> _Task input_
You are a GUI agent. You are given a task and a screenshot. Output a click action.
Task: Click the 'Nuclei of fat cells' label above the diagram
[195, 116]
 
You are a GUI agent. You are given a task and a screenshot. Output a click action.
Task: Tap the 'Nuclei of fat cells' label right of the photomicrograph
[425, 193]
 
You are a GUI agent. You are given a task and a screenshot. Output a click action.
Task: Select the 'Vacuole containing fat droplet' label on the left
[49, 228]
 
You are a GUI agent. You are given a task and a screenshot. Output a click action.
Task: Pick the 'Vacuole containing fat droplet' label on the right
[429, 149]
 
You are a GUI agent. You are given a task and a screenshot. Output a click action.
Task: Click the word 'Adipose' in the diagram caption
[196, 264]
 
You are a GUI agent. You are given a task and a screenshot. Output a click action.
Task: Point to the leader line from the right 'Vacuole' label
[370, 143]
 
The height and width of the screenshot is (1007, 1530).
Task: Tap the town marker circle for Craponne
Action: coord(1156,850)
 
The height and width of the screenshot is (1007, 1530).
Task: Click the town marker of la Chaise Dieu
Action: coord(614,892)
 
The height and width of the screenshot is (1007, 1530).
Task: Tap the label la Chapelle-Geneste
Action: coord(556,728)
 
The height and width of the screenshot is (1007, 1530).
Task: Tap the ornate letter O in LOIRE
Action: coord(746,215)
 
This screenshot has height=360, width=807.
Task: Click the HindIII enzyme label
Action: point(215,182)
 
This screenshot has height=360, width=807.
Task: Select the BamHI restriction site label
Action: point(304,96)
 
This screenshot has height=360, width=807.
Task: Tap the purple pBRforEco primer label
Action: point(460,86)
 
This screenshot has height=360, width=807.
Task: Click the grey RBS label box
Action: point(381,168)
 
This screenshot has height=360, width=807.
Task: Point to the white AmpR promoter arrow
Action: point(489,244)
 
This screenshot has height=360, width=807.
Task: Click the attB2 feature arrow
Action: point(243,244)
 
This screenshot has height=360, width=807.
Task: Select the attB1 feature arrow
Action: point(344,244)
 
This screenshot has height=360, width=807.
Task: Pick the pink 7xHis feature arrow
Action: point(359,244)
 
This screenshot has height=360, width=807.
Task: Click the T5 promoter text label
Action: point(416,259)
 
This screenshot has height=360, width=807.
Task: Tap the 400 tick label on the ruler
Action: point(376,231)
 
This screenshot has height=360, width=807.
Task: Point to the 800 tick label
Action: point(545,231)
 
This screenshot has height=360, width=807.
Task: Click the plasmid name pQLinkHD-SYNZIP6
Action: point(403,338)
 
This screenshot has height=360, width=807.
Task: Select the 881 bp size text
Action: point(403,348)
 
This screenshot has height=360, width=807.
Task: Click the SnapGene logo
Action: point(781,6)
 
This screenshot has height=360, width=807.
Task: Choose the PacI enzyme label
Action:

> _Exercise instructions_
Across the lines of the material above, tally those holding the word "enzyme" and state the number by itself.

> _Solution for this exercise_
2